-- Action item --
In the listing, determine how many lines contain "type". The reply is that number alone.
########################################
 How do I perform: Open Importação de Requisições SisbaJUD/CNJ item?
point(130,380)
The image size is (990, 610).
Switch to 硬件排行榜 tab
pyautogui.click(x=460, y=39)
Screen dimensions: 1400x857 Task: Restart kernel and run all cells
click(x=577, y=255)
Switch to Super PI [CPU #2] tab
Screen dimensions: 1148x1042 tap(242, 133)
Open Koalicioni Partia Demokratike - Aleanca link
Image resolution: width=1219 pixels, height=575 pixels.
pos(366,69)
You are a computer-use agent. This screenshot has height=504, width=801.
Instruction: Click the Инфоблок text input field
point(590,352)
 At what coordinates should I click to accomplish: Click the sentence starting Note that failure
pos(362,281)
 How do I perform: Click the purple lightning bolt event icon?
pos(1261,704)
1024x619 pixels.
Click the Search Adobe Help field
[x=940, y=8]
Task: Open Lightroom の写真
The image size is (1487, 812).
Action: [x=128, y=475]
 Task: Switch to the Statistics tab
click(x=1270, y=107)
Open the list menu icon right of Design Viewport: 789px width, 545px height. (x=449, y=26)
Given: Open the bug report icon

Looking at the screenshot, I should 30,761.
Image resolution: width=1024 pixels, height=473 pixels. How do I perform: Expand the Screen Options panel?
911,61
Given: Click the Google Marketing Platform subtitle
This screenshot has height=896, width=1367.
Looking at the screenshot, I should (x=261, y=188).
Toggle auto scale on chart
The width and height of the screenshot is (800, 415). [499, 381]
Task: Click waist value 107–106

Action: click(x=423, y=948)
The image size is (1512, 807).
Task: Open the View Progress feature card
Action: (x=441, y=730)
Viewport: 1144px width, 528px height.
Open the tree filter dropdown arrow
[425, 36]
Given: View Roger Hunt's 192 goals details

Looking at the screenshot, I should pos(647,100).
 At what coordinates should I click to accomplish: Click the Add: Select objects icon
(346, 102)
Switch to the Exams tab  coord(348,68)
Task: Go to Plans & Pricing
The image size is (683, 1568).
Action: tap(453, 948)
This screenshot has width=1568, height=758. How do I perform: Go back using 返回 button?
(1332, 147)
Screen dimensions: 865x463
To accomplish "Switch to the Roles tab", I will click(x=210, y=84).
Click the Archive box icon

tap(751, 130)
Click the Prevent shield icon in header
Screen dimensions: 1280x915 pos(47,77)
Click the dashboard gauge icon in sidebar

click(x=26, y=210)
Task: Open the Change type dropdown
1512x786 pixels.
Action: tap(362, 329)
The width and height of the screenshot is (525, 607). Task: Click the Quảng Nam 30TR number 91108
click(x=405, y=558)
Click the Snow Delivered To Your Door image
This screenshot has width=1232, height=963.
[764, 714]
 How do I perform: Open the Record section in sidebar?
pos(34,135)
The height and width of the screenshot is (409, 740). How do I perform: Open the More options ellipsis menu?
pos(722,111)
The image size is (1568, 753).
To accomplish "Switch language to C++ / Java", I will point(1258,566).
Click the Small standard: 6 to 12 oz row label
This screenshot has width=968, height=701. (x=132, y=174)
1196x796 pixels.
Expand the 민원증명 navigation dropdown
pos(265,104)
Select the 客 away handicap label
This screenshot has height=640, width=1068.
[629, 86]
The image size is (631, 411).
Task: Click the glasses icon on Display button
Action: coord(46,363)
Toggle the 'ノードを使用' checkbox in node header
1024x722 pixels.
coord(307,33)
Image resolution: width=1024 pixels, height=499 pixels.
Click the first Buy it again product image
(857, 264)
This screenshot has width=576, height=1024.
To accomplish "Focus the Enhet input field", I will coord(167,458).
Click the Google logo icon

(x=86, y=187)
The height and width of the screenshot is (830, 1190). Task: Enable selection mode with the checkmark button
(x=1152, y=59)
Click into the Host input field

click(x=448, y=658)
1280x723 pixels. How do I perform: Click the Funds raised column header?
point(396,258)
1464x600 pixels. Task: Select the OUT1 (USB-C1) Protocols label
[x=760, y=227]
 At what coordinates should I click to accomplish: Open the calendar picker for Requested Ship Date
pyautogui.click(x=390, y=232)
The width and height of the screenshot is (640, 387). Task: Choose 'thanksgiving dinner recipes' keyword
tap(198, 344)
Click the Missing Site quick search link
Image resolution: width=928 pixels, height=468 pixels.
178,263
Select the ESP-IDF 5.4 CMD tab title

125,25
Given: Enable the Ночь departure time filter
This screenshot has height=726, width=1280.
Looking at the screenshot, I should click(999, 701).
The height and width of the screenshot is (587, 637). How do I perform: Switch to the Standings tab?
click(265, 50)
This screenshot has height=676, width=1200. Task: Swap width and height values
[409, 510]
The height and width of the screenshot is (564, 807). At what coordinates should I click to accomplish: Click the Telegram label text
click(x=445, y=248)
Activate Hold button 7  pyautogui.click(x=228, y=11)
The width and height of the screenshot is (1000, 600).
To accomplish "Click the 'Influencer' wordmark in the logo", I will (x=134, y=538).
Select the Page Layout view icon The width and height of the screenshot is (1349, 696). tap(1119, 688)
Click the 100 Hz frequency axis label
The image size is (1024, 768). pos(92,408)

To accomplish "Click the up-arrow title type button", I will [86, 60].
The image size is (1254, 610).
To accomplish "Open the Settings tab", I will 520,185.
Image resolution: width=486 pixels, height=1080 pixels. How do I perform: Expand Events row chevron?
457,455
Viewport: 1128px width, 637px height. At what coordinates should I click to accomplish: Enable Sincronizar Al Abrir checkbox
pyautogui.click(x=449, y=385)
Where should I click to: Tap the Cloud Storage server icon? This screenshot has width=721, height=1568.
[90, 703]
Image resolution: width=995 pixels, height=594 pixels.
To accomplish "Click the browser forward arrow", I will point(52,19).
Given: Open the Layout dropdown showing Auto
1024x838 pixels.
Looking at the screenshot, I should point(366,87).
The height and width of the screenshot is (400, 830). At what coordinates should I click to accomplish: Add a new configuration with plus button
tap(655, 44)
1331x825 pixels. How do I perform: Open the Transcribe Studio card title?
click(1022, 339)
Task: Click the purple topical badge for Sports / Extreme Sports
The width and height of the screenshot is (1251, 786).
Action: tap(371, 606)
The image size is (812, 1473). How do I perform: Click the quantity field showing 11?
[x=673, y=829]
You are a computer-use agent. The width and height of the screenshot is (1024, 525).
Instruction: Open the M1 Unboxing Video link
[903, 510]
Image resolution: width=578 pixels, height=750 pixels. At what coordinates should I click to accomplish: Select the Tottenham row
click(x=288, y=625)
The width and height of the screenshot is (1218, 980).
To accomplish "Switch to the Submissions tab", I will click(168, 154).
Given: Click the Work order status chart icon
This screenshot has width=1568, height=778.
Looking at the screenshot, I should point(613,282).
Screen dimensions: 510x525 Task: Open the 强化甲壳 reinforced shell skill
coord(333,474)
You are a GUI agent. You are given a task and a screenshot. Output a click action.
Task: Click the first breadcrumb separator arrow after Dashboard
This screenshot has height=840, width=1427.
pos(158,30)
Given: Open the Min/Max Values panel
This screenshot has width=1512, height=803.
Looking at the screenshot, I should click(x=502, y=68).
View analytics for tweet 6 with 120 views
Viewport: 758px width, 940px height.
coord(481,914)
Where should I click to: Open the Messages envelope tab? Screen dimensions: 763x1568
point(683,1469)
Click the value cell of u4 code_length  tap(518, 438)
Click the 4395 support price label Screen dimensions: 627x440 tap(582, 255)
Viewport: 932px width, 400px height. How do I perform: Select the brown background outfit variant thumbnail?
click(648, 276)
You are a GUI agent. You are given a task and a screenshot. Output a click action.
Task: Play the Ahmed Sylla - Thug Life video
########################################
-- Exercise response --
2